ECEESPE2025 ePoster Presentations Reproductive and Developmental Endocrinology (128 abstracts)
1National Institute of Nutrition Tunisia, University of Tunis El Manar, Faculty of Medecine of Tunis, 1007, Tunisia., Endocrinology, Tunis, Tunisia; 2Charles Nicolle Hospital, Genetics, Tunis, Tunisia.
JOINT2515
Background: Prader-Willi syndrome (PWS) is a complex genetic disorder characterized by obesity, developmental delay, and hypogonadism. This case describes an adolescent with primary amenorrhea and a genetic profile compatible with PWS, but without SNRPN microdeletion.

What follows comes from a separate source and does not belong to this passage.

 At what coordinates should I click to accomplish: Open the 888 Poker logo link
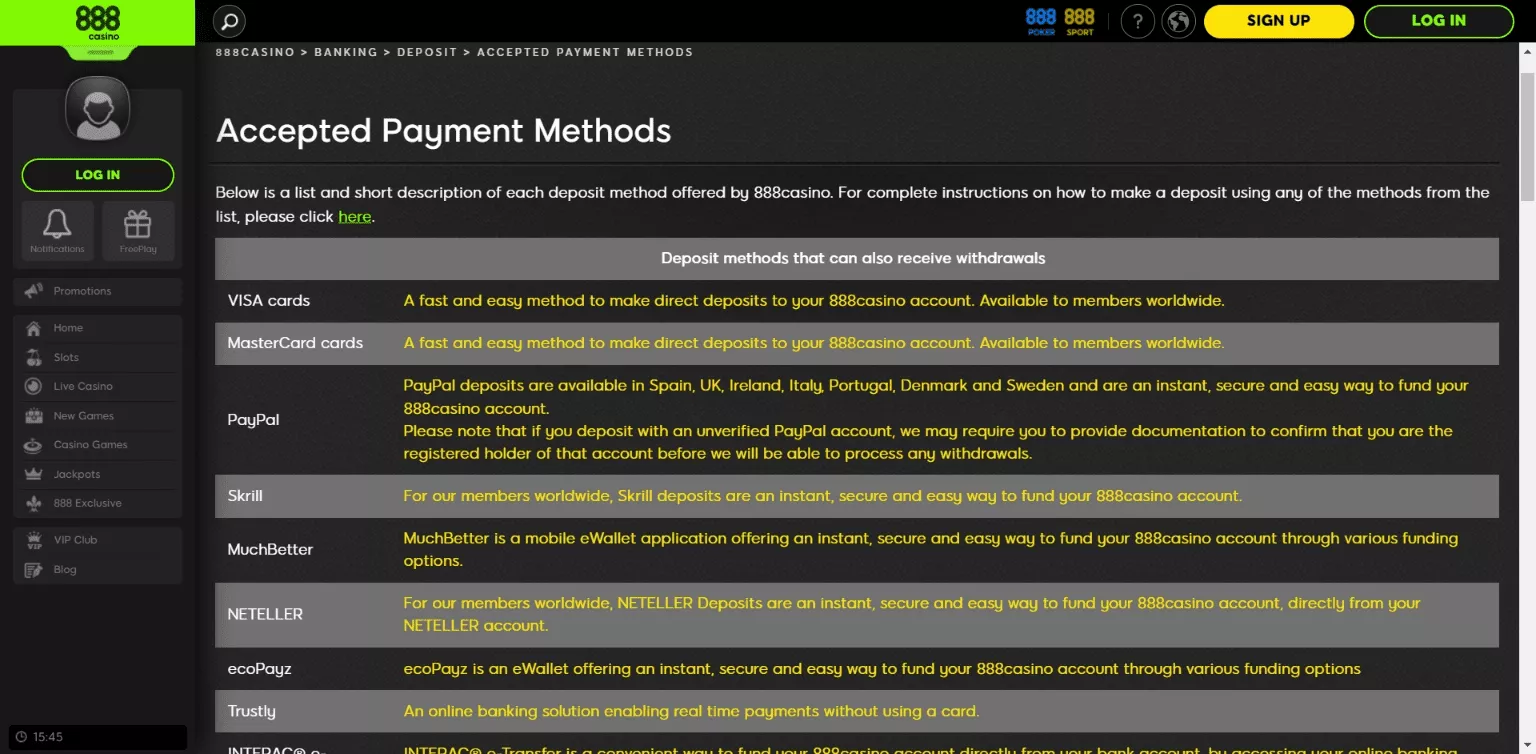click(1041, 21)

Case Presentation: An 18-year, 9-month-old female was referred for primary amenorrhea. She had a history of morbid obesity since infancy, neonatal hypotonia, and delayed motor milestones (walking at 3 years). She was born at term with a birth weight of 3.25 kg, and obesity became evident at 1 year of age. Early hyperphagia and inappropriate feeding practices were noted. In the physical examination, the body mass index was 46 kg/m2and the pubertal development according to the Tanner stage was S4P4. Pelvic ultrasound showed normal internal genitalia. Hormonal investigations revealed normal gonadotropins (FSH 4.41 mIU/ml, LH 5 mIU/ml), normal testosterone (0.14 ng/ml), normal thyroid function (TSH 0.8 mIU/ml, free T4 15 pmol/L), and prolactin 17 ng/ml. A progestogen challenge test was negative. Genetic analysis revealed a profile consistent with PWS, although no microdeletion of the SNRPN locus was detected. She was started on estradiol and medroxyprogesterone to induce menstrual cycle and prevent complications such as osteoporosis. Follow-up is focused on optimizing endocrine and metabolic outcomes.
Conclusion: This case highlights the importance of considering PWS in patients with early-onset obesity, hypotonia, and endocrine abnormalities, even in the absence of classic genetic findings. Multidisciplinary care, including hormone replacement and nutritional management, is essential for managing the wide range of complications and improving long-term outcomes.